If I am to be an effective witness to the gospel of Jesus the Christ in this world, I cannot have the people to whom I am trying to share the Good News associate me with the mean-spirited population that comes to their minds. The population that denies science, demeans women and girls, speaks and acts violently towards LGBTQ people, rejects the immigrant, looks down on the black and brown children of God, and puts their wealth and power above the very words of Jesus the Christ, whom they claim to worship but whom they consistently blaspheme with their words and actions.
From now on, I wish to be called a Follower of the Way of Christ. I will look to the words and actions of Jesus the Christ as we know them in the gospels of Matthew, Mark, Luke, and John. All other scripture has its value within its historical, cultural, and linguistic context, but too much divisive doctrine and dogma have arisen from people’s opinions on those scriptures. Even Jesus’ words are subject to interpretation, but His message is clear: God loves you and desires your love in return, and God desires you to love others as you love yourself. Anything else is a distraction.

^^^^

* What you need to do:
(a) Repeat word for word the stretch from "From now on, I" through "is a distraction." in the passage on following the Way of Christ.
(b) Carry the passage on following the Way of Christ forward, writing what comes next after its final sentence.

^^^^

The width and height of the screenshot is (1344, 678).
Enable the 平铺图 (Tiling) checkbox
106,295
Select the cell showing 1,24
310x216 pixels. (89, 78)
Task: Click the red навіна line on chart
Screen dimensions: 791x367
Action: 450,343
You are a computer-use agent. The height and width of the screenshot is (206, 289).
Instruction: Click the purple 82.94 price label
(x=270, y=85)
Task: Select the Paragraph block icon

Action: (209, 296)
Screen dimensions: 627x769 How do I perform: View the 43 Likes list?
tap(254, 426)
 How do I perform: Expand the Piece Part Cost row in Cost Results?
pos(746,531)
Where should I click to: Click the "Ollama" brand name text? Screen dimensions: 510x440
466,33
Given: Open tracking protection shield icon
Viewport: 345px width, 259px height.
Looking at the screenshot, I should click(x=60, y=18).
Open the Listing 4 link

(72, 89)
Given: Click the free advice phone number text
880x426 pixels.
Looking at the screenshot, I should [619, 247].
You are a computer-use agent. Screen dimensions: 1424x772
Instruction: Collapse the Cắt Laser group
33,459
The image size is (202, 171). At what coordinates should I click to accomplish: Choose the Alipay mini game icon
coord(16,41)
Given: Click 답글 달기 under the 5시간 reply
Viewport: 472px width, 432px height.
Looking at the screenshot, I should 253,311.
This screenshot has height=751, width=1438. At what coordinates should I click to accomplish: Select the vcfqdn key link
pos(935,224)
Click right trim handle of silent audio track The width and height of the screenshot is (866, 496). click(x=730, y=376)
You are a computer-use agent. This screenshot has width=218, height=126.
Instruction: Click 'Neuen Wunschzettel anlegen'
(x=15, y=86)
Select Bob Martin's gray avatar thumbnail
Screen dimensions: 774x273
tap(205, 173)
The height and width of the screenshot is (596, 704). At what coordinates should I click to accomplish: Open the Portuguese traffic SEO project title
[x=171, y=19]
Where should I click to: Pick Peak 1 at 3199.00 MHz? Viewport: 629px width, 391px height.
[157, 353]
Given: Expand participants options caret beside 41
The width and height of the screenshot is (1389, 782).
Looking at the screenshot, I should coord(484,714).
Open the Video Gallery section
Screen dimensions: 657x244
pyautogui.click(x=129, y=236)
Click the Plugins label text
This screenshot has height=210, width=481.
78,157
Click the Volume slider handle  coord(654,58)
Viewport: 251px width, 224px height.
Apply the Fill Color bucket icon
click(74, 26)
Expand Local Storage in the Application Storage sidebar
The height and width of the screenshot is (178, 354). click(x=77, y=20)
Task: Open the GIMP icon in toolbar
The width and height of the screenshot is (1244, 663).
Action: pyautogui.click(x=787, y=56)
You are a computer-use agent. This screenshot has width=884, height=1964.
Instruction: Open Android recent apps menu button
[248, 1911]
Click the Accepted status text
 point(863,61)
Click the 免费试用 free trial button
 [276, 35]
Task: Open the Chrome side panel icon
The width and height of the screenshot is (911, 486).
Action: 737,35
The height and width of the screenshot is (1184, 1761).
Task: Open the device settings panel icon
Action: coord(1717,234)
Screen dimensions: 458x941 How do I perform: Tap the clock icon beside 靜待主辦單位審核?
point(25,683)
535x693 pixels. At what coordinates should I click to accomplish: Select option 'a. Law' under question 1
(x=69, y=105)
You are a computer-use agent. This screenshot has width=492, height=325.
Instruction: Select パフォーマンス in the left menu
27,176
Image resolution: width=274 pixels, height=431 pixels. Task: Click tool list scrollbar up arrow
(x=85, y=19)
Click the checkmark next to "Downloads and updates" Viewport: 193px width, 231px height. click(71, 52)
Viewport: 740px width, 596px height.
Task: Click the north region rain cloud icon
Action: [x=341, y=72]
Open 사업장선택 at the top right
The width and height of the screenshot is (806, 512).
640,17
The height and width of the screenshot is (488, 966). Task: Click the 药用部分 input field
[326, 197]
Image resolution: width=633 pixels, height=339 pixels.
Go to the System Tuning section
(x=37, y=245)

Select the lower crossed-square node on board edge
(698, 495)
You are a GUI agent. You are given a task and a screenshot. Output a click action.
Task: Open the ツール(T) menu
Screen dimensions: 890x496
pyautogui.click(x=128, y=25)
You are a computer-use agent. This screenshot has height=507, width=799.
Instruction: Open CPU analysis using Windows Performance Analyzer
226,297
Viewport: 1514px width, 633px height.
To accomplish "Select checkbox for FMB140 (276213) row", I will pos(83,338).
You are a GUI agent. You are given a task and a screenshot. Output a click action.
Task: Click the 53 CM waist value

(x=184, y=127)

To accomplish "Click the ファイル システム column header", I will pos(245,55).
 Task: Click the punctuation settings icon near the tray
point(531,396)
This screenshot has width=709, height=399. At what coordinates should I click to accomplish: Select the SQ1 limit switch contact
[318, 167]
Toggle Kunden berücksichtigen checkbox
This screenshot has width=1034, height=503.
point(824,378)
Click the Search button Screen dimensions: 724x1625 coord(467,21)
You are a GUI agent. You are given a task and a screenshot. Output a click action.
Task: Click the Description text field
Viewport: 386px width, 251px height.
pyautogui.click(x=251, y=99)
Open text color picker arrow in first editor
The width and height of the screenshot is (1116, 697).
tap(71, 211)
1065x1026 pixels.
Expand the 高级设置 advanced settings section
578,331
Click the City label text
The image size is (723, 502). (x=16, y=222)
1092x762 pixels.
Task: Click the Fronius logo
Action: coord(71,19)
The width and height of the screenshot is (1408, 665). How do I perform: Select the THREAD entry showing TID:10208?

^^^^

* Expected responses:
(a)
From now on, I wish to be called a Follower of the Way of Christ. I will look to the words and actions of Jesus the Christ as we know them in the gospels of Matthew, Mark, Luke, and John. All other scripture has its value within its historical, cultural, and linguistic context, but too much divisive doctrine and dogma have arisen from people’s opinions on those scriptures. Even Jesus’ words are subject to interpretation, but His message is clear: God loves you and desires your love in return, and God desires you to love others as you love yourself. Anything else is a distraction.

(b)
The Bible says that God has written God’s Word in our hearts. We need but search within to know the truth. Too many white evangelical Americans are allowing the lies and manipulations of a very un-Christlike group of people—and one individual, in particular—to overpower the voice of the Holy Spirit that is in their hearts. That makes me both sad and angry, for how many souls who need to know the true Good News of Jesus the Christ will never receive it because they think to be a Christian is to be hateful, mean, judgmental, and concerned mainly with individual power, control, and wealth.
I will continue to do my best to love God with all of my heart, mind, soul, and strength. I will continue to do my best to love my neighbor as myself. That’s all the doctrine I need. It’s not easy to do, especially when I feel that God is not near, that God does not care, or that God may even be a lie. It is not easy to do when my neighbor is hateful, violent, selfish, greedy, and harmful.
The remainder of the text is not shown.